Tuesday, September 29, 2009

Reducing the Cost of HealthCare -- Medical Technology 'Arms Race' Adds Billions to the Nation's Bills

http://www.nytimes.com/1991/04/29/us/medical-technology-arms-race-adds-billions-to-the-nation-s-bills.html
We were discussing this article in my writing seminar on medical technology so, i figured i would use this post to highlight the fact that the exorbitant cost of Healthcare is largely due to medical Technology.

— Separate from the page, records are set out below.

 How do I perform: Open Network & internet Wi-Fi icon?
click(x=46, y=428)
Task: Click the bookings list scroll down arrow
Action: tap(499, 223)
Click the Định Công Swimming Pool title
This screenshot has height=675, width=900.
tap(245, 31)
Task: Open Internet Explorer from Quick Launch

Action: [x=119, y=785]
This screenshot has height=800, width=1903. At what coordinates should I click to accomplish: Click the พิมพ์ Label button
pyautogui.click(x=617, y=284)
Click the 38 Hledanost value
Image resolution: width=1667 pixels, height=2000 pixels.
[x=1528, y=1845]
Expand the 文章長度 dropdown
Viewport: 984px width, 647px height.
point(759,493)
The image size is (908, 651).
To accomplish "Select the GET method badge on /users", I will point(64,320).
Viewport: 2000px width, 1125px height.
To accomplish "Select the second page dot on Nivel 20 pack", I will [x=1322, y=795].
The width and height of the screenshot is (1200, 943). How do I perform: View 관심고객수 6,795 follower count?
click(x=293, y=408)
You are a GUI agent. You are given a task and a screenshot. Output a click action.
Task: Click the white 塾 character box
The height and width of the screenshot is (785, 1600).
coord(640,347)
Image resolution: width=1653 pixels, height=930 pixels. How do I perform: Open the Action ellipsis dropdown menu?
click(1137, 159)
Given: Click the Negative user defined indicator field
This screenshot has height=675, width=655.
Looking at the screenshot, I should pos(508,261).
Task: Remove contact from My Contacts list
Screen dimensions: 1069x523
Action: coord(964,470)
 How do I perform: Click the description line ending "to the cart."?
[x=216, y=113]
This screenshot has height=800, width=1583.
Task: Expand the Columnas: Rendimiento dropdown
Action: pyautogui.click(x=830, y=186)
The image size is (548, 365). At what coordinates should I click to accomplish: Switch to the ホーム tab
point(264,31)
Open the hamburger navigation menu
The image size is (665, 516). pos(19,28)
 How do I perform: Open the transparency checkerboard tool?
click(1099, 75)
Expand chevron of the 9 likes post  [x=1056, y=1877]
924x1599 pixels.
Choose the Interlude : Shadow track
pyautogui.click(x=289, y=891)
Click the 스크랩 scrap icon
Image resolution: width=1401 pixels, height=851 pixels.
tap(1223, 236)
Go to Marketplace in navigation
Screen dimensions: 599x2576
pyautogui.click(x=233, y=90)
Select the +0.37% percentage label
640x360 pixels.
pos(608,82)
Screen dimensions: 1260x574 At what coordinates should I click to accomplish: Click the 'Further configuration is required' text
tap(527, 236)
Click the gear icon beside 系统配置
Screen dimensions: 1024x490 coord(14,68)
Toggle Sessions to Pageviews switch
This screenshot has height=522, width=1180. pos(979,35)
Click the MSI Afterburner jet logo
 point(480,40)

This article is from 1991 but here are two more to pretty much the same effect from this year:

The first article discusses the progression of medical imagining technology and the rise in costs that comes with each advance. at the time it was written (and i see little reason to think that much has changed since the 90's): "Coronary bypass surgery... in the United States ... accounts for about $1 of every $50 spent on health care" even though "a study by the Rand Corporation ... found that more than 40 percent of such operations did very little, if anything, for the patients."
"magnetic resonance imaging alone is adding about $5 billion to the nation's health bill" while "90 percent of the time that neurologists order M.R.I. scans no structural damage to the patient's nervous system is detected."

The designers of medical technology always have a vested interest in seeing it used. In a filled where everyone feels entitled to the highest standard of care possible each new advance generally leads to increased costs across the board. While there is no denying the effectiveness of positron emission tomography and other highly advanced technologies; to reduce costs engineers cannot continue to always look to the most complicated solutions.